/---

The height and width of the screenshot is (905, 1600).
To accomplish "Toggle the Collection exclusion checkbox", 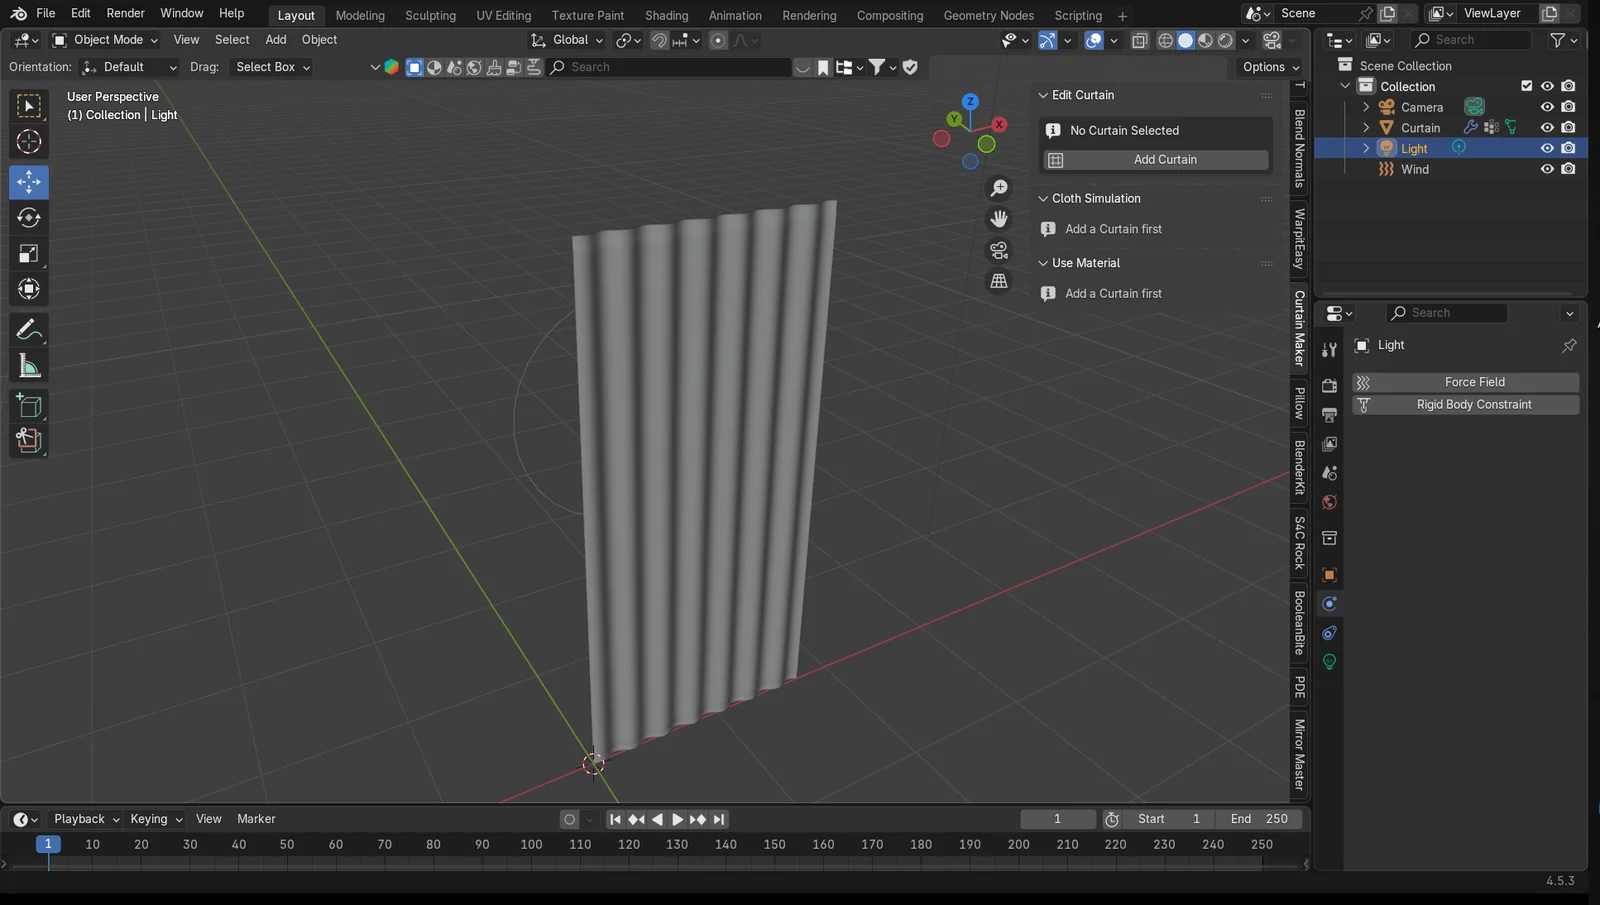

\---
/---

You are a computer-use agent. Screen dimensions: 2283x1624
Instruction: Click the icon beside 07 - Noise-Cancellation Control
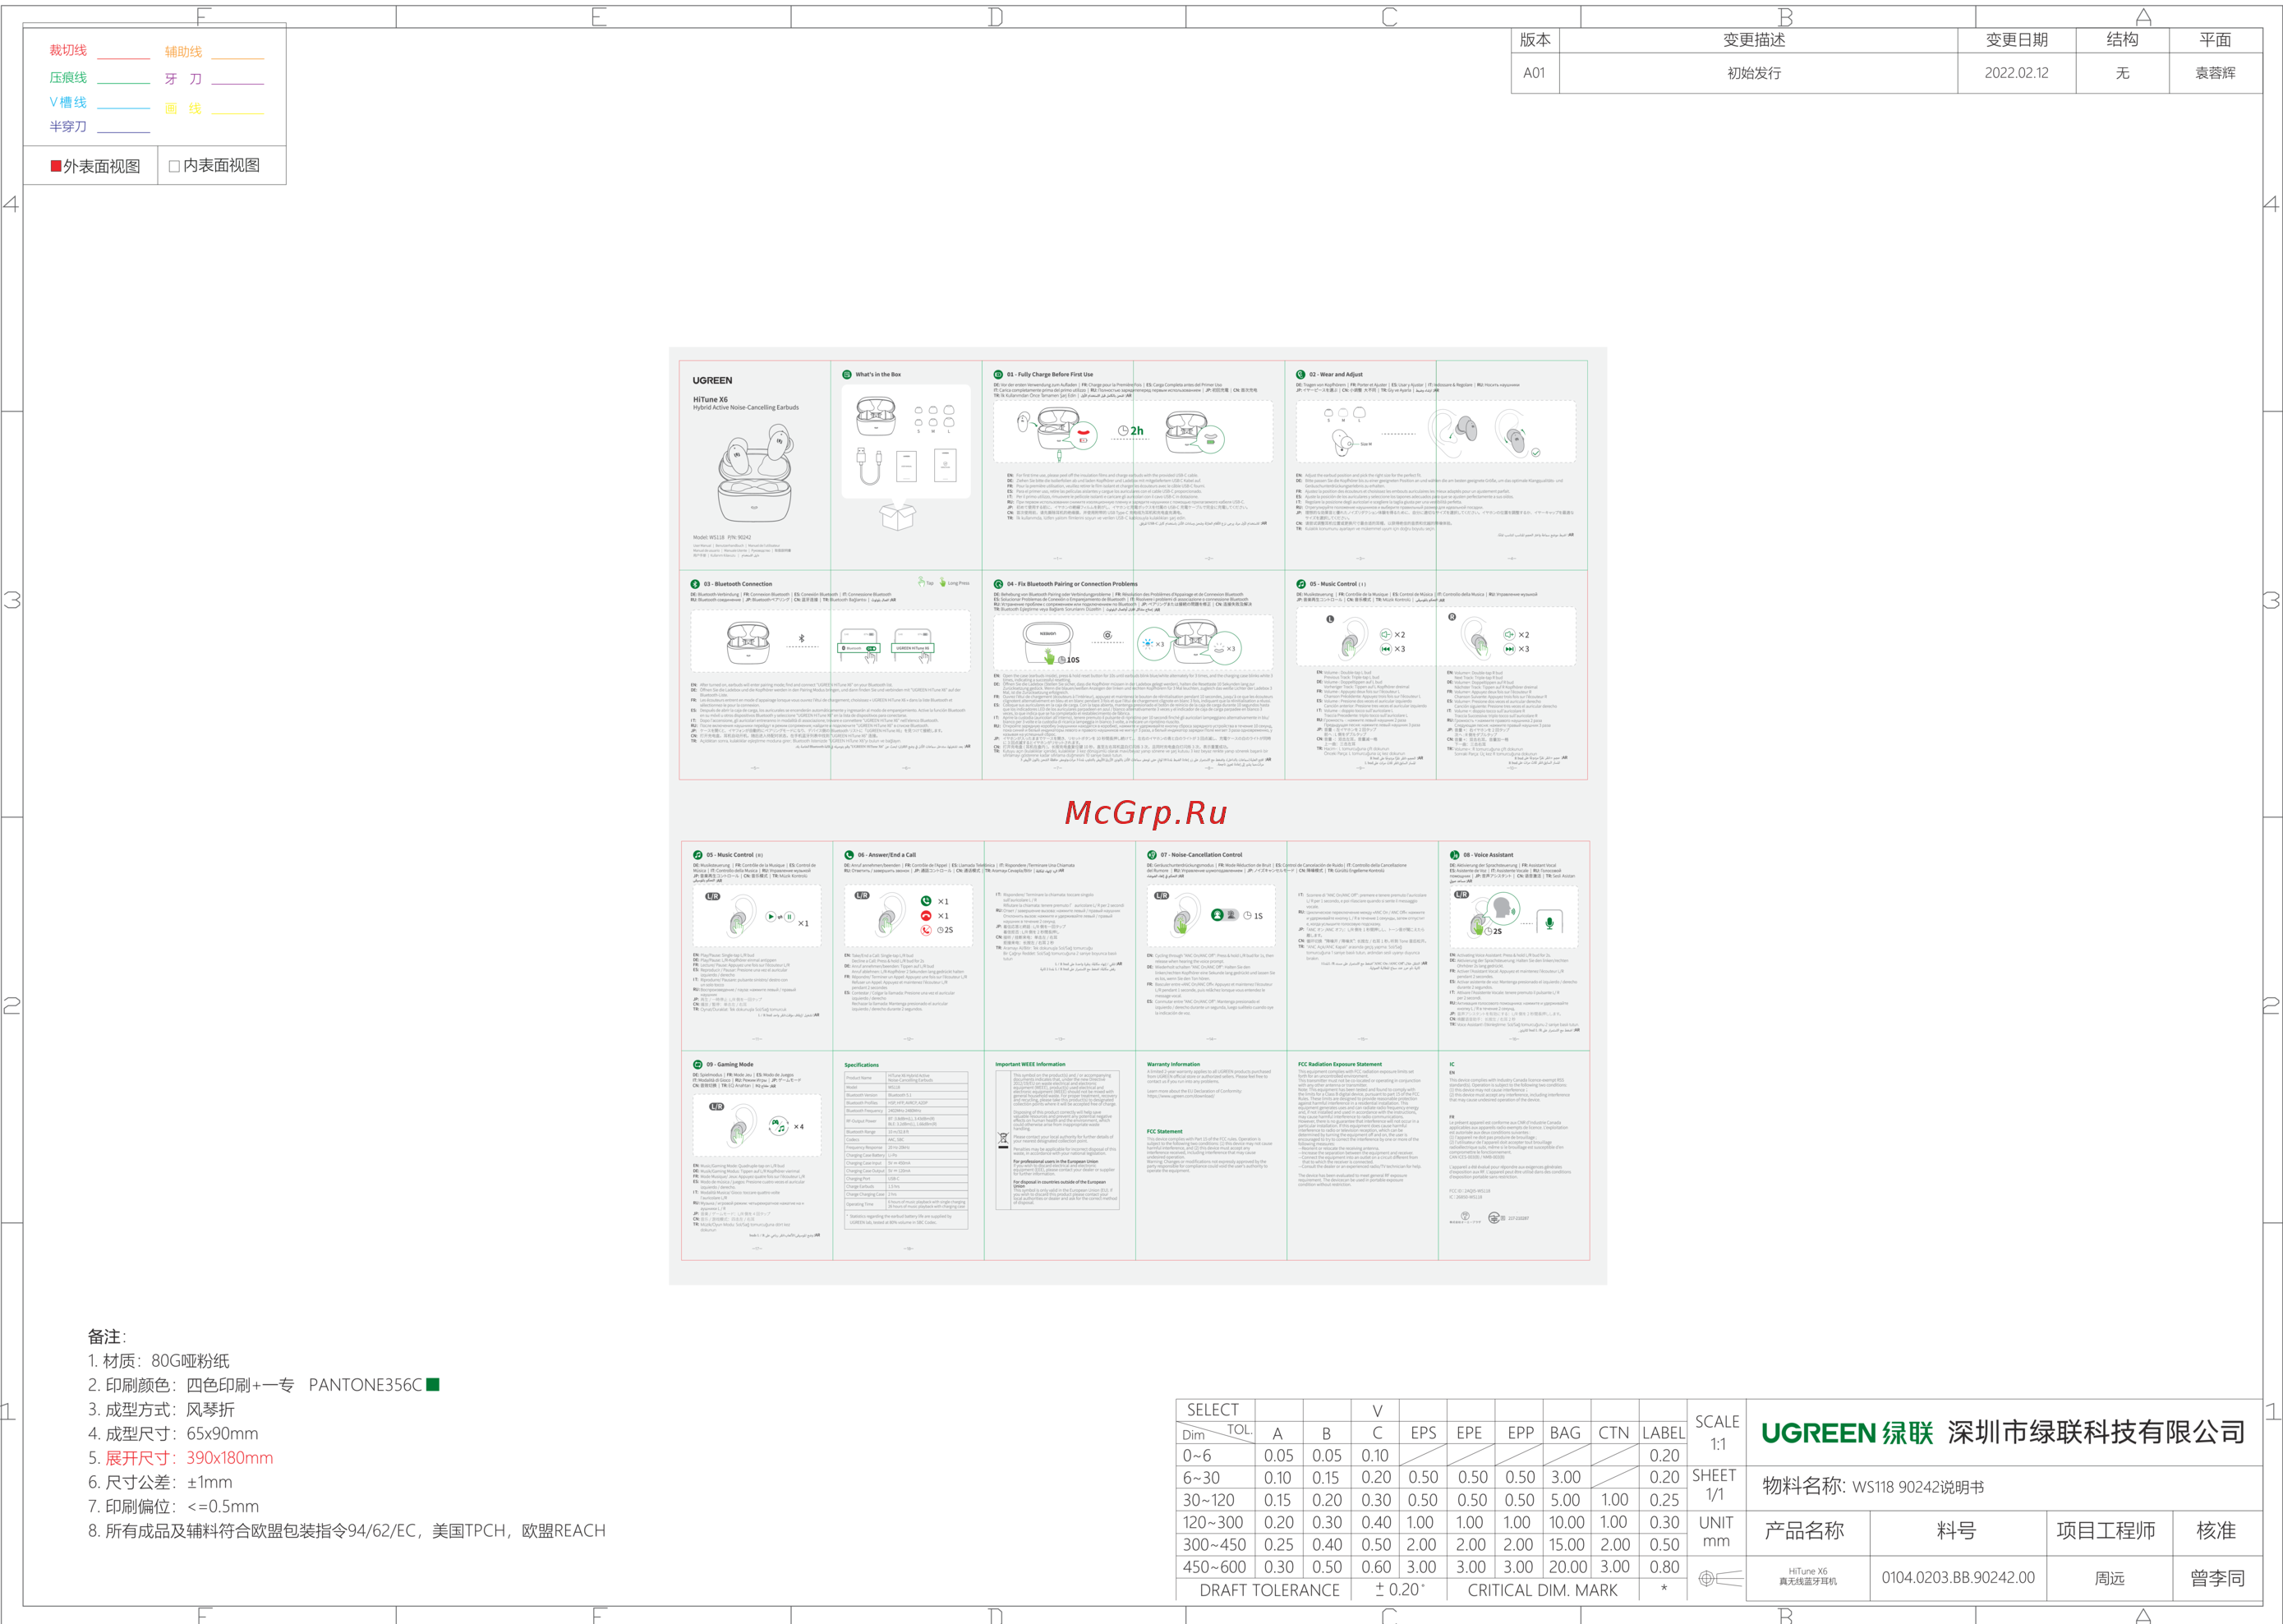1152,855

\---
/---

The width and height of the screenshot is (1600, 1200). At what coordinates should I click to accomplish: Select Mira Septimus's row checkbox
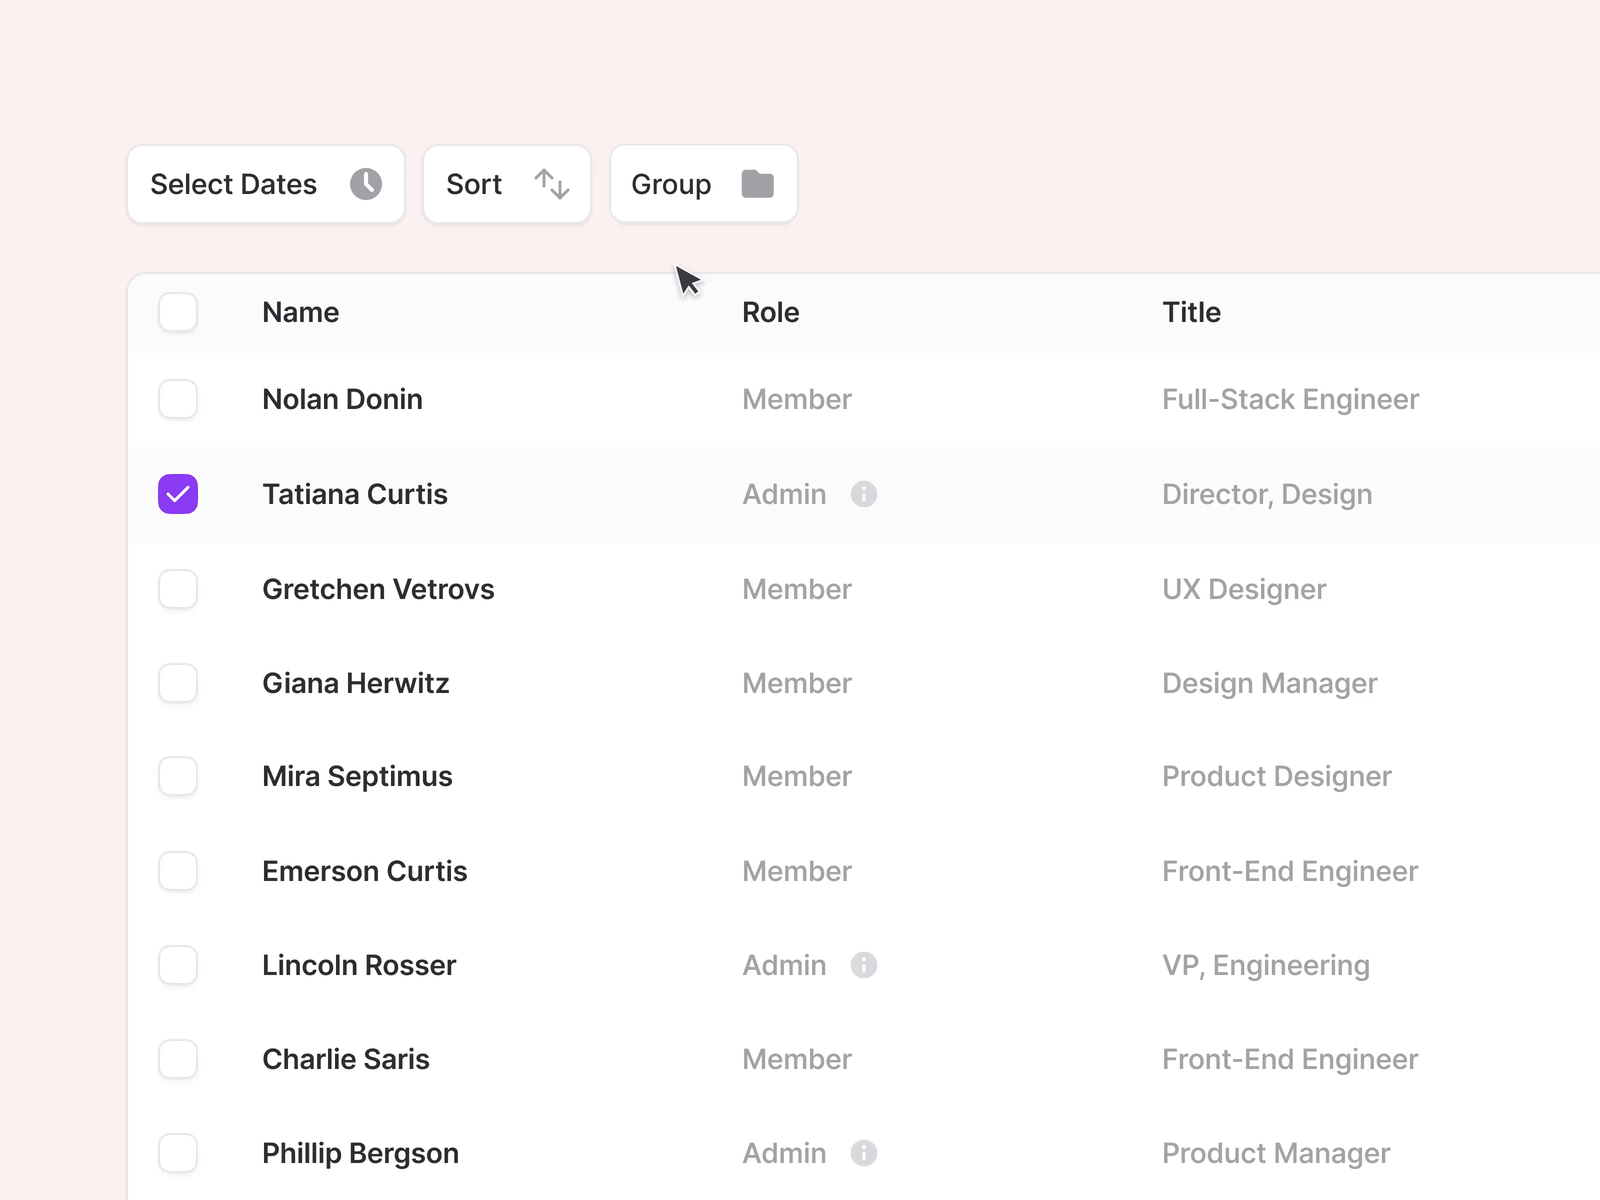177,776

\---

TASK PROMPT:
Of the lines above, quote exactly those from the one with "The height and" through the one with "the Collection exclusion", ends included; pictures stay out.

RESULT FOR THIS TASK:
The height and width of the screenshot is (905, 1600).
To accomplish "Toggle the Collection exclusion checkbox", 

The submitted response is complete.